Der Begriff schließt auch länger andauernde und episodisch verlaufende Krankheiten wie psychische Krankheiten/Störungen mit ein. Das bedeutet, dass auch eine Person mit einer psychischen Störung das Recht hat, unter Berücksichtigung ihrer Erkrankung einen Nachteilsausgleich in der Schule und später im Studium zu bekommen. So wie kein blinder Schüler zum Lesen, kein gehörloser Schüler zum Sprechen und kein Rollstuhlfahrender Schüler zum Laufen gezwungen werden soll, so sollte auch keine Angsterkrankte gezwungen werden, Aufgaben so durchzuführen, dass damit große Qualen verbinden sind.
Was passiert bei dem Vortrag?
Tabea ist bei dem Vortrag hauptsächlich für die grafische Gestaltung zuständig. Darüber hinaus hat Frau Ringel sie ermutigt, ein paar Wörter zu sagen, wenn irgendwie möglich. Das tut sie auch, hat dabei etwas Angst und merkt, wie Tabulu sie piekt. Gleichzeitig bemerkt sie, dass diese Angst nicht zu einer monströsen Schlange ausartet. Das macht diese Erfahrung für sie zu einer sehr positiven. Durch die geschickte Vorgehensweise von Frau Ringel ist es nun viel wahrscheinlicher, dass Tabea beim nächsten Mal wieder ein paar Wörter mehr sagt.
Heilung oder immer krank?
Psychische Störungen wie Angststörungen können(!) sich wieder zurückbilden, wenn die betroffene Person die nötige Unterstützung erfahren.
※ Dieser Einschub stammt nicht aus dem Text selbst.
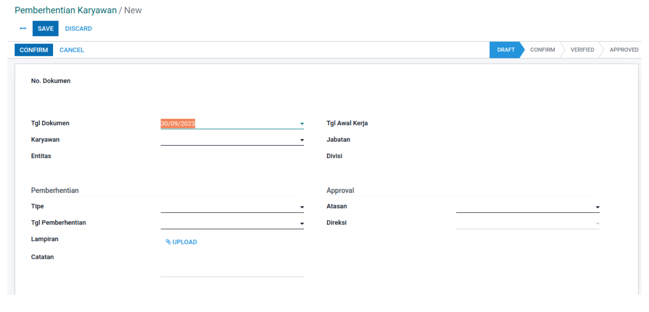Open Pemberhentian Karyawan breadcrumb link
The width and height of the screenshot is (649, 312).
point(66,10)
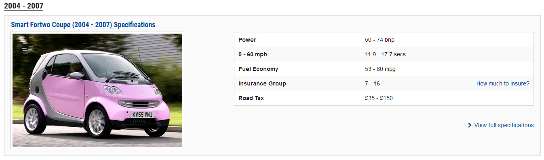Click the KV55 VNJ number plate in photo

tap(142, 115)
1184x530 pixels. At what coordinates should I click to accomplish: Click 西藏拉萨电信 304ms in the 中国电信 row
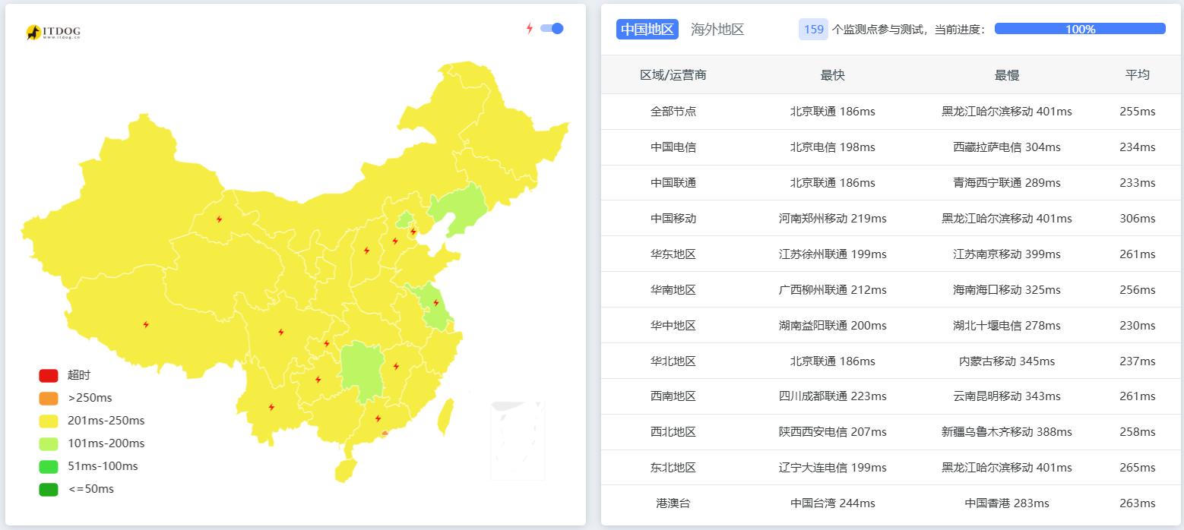tap(1006, 147)
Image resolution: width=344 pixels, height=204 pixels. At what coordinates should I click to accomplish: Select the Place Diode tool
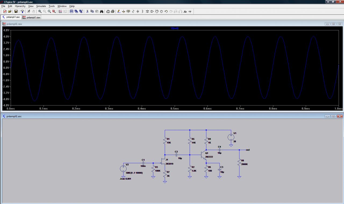click(147, 11)
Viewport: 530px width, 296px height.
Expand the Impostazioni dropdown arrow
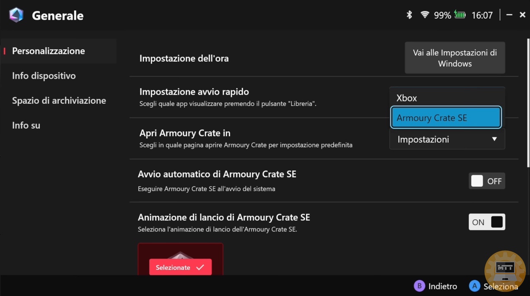tap(494, 139)
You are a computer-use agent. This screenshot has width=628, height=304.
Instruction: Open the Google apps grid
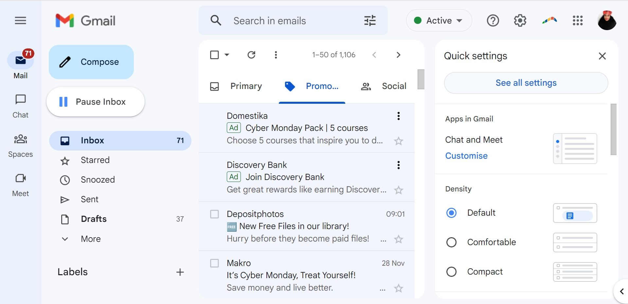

Eine Diagnose bedeutet nicht, dass diese Person immer sehr stark unter der Angst leiden wird. In guter Phasen kann sich Tabea später durchaus dazu in der Lage fühlen, einen Vortrag mündlich alleine zu halten. Später können in schwierigeren Lebensphasen wieder Situationen auftreten, in denen Tabulu wieder wächst, wächst und wächst und es Tabea unmöglich machen wird, vor einer Menschenmenge zu sprechen. In diesen Phasen sollte die Gesellschaft Rücksicht auf ihre Erkrankung nehmen und andere Formen von Leistung akzeptieren, z.B. Essays oder Videos.
Psychische Erkrankungen, die mehrere Monate anhalten,haben eine Gemeinsamkeit mit vielen anderen chronischen Erkrankungen: es gibt bessere und schlechtere Tage. Zum Glück können die Umgebung und unsere Gesellschaft lernen, Rücksicht zu nehmen sowie im Falle vieler körperlicher Erkrankungen auch schon geschieht.
Die „besseren“ und die „schlechteren“ Tage?
Wie bereits erwähnt, sind Angststörungen oft rezidivierend,das heißt sie treten immer wieder einmal auf. Personen, die einmal die Kriterien einer Angststörung erfüllt haben, haben eine größere Wahrscheinlichkeit, eine oder mehrere ähnliche Phase in Zukunft zu erleben. Zwischendurch kann es durchaus Zeiten geben, in denen sie „gesund“ sind, und aktuell keine Angst in den gefürchteten Situationen erleben.
Prävention – Wie können wir den Ausbruch der Erkrankung und Rückfälle verhindern
Um einen Ausbruch einer Angststörung präventiv vorzubeugen, ist Information über derartige Störungen der Ausgangpunkt. Es ist wichtig zu wissen, dass die Erkrankung immer wieder kommen kann. Es lohnt sich, schon auf die ersten Anzeichen zu achten und dann gezielt dagegenzuarbeiten. Eben darauf achten, „ob Tabulu, Ringuru, Nibärli oder Kamalander wieder anfängt zu wachsen“. Es ist auch von Vorteil zu erkennen, welche Auslöser es gibt und mit welchen Faktoren der Ausbruch am besten Fallen verhindert werden kann. Solche Resilienzfaktoren wie Unterstützung durch Bezugspersonen, Auszeiten im Berufsalltag, Gedankenreisen und Entspannungsübungen können gezielt genutzt werden.
Was tun, wenn ich verdacht habe, dass ein Kind eine Angststörung hat?
Zunächst das Kind unter vier Augen ansprechen und ihm zeigen, dass man seine Sorgen und Ängste ernst nimmt. Als nächstes können Hilfen angeboten und und Experten (z.B. Kinderärztin, Psychotherapeutin) aufgesucht werden. Je schneller man reagiert, desto weniger schwer kann die Störung verlaufen und eine Chronifizierung der Störung lässt sich evtl. verhindern.